ASSIGNMENT ▸
Go through the records below and count every line containing "chart". Reply with the count alone.

DATA LISTING ▸
[Start of Attachment]
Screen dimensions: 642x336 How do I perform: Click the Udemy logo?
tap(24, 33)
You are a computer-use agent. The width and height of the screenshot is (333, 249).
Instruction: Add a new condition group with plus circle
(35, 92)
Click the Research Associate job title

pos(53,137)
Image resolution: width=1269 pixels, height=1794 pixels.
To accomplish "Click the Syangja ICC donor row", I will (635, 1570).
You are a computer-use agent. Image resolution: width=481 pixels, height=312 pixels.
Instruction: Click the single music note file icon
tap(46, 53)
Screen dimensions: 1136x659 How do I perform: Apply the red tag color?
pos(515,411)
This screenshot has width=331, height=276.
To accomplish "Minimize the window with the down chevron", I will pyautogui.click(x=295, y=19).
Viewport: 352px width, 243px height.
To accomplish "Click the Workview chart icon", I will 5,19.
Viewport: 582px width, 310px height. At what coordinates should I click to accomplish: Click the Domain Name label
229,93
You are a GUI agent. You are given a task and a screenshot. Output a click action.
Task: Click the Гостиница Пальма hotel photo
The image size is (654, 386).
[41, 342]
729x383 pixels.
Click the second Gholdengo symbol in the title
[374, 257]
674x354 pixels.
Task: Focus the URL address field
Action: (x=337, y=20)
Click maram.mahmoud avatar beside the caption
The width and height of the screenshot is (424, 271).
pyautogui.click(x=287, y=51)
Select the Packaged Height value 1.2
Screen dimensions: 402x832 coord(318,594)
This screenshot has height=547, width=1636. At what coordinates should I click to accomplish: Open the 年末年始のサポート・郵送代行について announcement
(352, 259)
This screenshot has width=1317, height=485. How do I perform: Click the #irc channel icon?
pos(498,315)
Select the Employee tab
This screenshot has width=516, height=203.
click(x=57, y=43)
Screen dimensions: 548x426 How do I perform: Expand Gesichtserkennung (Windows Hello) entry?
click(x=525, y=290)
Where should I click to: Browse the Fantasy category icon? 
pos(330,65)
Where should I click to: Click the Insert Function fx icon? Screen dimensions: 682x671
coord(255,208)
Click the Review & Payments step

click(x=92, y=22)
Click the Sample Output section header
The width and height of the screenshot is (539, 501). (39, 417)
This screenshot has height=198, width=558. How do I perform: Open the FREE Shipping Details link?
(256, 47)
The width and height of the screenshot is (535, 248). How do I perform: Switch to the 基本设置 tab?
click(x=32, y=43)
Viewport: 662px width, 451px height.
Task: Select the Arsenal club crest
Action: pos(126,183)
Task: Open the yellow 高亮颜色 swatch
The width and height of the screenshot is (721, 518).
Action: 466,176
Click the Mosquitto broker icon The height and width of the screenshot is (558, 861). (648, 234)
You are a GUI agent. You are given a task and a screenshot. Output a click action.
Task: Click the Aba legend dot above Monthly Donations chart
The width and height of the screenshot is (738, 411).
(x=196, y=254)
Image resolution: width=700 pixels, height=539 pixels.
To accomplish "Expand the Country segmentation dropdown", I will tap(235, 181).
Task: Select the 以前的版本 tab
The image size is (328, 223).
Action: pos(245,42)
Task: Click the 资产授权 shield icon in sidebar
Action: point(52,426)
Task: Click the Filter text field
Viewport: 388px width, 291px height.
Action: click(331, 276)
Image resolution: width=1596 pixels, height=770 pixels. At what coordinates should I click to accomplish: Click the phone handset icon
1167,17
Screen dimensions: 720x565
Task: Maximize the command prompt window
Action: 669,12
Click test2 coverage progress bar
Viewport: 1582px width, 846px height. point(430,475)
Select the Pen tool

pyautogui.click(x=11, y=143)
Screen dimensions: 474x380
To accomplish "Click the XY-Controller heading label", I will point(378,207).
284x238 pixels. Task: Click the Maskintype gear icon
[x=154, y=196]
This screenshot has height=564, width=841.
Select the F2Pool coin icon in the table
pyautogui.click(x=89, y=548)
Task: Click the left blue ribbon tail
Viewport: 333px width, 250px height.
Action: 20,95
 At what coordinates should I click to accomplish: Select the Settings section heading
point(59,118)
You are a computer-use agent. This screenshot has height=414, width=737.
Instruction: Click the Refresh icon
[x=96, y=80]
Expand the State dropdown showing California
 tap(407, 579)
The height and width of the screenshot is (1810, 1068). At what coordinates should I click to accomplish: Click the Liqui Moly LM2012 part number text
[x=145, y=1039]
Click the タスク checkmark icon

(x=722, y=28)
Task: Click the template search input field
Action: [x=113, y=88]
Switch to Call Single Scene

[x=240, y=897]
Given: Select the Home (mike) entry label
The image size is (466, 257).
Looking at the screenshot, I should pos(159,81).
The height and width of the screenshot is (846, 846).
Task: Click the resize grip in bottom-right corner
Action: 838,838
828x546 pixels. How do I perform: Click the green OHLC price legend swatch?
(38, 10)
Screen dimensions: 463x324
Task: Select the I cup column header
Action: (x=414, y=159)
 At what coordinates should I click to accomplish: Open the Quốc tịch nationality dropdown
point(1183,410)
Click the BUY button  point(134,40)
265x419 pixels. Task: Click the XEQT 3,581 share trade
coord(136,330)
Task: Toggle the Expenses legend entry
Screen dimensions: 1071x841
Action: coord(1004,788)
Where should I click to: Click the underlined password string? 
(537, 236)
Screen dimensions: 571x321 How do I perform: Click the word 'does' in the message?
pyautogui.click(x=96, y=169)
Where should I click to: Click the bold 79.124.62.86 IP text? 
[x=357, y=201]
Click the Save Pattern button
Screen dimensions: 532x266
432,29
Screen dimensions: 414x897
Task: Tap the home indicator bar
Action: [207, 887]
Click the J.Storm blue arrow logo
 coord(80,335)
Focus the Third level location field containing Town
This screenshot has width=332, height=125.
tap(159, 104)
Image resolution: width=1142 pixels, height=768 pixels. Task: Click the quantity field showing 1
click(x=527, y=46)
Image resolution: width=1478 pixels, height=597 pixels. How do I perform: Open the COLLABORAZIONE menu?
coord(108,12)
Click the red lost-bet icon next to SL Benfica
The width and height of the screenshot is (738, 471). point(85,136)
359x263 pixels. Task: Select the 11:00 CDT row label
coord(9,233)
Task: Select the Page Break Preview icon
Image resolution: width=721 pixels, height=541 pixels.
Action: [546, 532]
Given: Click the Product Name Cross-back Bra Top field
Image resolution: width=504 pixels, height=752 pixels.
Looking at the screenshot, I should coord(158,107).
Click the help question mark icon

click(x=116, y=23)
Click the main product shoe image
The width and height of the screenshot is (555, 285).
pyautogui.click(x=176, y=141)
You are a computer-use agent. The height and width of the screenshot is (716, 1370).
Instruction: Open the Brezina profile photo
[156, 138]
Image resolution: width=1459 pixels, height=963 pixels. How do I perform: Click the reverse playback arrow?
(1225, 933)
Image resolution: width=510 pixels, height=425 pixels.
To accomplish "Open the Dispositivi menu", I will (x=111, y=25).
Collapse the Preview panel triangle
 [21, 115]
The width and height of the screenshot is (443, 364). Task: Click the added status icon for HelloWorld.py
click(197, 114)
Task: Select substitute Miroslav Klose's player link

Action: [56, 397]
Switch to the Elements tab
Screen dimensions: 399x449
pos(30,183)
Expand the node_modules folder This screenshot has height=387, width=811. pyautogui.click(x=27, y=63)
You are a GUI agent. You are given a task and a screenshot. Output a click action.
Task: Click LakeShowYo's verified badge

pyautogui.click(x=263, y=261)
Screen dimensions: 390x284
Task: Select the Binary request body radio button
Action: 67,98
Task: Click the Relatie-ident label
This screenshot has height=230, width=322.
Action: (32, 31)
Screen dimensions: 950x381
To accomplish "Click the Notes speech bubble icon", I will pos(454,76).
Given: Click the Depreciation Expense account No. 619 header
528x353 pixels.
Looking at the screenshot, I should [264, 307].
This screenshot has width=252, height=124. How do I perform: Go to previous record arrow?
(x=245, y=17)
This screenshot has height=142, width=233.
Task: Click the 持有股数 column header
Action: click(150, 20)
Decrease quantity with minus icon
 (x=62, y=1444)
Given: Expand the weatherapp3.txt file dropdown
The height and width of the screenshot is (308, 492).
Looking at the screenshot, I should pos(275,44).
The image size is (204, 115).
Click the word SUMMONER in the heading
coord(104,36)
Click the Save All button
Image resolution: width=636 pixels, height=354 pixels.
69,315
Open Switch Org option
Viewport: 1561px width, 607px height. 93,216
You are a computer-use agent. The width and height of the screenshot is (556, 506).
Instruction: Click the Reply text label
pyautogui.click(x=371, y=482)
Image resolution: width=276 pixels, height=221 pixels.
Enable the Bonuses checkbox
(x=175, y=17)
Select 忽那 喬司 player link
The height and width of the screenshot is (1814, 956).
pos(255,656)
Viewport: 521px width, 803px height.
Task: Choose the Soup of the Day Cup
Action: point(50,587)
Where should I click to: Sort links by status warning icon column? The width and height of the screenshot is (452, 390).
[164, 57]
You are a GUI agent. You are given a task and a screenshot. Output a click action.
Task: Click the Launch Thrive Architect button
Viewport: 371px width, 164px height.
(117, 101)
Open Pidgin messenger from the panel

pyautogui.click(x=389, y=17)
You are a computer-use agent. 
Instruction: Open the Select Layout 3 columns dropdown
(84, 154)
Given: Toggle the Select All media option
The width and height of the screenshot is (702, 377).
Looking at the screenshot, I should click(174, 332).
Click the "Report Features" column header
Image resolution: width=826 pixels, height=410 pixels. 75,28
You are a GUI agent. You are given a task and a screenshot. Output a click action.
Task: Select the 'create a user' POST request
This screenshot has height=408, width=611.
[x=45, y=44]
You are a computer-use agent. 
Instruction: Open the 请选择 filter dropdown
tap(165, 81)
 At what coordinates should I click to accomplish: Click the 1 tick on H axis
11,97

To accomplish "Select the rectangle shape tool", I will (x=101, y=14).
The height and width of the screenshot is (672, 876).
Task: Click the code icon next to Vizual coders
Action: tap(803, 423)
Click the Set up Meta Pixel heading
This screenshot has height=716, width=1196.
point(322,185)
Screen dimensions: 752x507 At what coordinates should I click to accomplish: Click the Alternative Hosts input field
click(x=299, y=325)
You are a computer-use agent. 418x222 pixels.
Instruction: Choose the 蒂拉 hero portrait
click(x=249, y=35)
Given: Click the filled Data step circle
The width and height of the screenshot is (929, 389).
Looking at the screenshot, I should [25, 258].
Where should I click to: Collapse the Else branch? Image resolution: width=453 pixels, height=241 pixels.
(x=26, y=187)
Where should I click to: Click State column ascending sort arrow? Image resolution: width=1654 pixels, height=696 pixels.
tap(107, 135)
[End of Attachment]
RESULT OF THE TASK ▸
2